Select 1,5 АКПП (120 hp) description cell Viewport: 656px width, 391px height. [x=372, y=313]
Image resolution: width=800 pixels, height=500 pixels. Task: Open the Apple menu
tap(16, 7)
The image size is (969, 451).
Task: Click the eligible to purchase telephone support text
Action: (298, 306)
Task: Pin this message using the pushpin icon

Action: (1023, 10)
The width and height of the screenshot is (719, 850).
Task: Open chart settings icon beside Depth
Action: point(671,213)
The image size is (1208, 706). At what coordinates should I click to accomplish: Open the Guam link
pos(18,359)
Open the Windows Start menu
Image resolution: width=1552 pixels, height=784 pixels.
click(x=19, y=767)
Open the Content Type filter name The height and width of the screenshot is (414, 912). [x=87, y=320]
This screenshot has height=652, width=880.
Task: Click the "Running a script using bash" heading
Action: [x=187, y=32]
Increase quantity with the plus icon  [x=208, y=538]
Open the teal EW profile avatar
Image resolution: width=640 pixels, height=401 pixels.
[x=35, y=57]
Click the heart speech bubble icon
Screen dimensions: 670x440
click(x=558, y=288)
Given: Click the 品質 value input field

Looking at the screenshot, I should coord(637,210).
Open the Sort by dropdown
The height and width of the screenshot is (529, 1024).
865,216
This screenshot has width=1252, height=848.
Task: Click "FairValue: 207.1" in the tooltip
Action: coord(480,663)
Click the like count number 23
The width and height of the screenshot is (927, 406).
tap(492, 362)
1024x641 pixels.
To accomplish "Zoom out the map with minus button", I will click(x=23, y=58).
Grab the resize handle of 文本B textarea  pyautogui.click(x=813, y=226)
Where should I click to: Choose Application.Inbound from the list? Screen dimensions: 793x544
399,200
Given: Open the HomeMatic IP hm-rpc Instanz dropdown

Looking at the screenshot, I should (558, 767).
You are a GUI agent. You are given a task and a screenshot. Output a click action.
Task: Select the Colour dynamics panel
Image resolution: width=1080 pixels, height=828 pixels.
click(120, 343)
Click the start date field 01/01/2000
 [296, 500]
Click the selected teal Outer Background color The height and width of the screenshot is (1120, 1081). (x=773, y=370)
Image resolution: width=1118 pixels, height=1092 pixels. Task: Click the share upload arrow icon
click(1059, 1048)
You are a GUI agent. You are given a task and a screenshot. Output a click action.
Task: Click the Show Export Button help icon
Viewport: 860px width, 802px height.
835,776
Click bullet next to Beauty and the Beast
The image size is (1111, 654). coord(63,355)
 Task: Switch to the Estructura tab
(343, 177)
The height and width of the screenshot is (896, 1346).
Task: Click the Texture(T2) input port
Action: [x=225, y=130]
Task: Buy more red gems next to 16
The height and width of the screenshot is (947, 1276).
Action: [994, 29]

━━━━━━━━━━━━━━━━━━━━

- **DESCRIPTION OF THE TASK**
Set the entries down again exactly, beginning with their first line and ending with the line that contains "Open the Windows Start menu"; omit all other lines.

- **WRITTEN RESPONSE**
Select 1,5 АКПП (120 hp) description cell Viewport: 656px width, 391px height. [x=372, y=313]
Image resolution: width=800 pixels, height=500 pixels. Task: Open the Apple menu
tap(16, 7)
The image size is (969, 451).
Task: Click the eligible to purchase telephone support text
Action: (298, 306)
Task: Pin this message using the pushpin icon

Action: (1023, 10)
The width and height of the screenshot is (719, 850).
Task: Open chart settings icon beside Depth
Action: point(671,213)
The image size is (1208, 706). At what coordinates should I click to accomplish: Open the Guam link
pos(18,359)
Open the Windows Start menu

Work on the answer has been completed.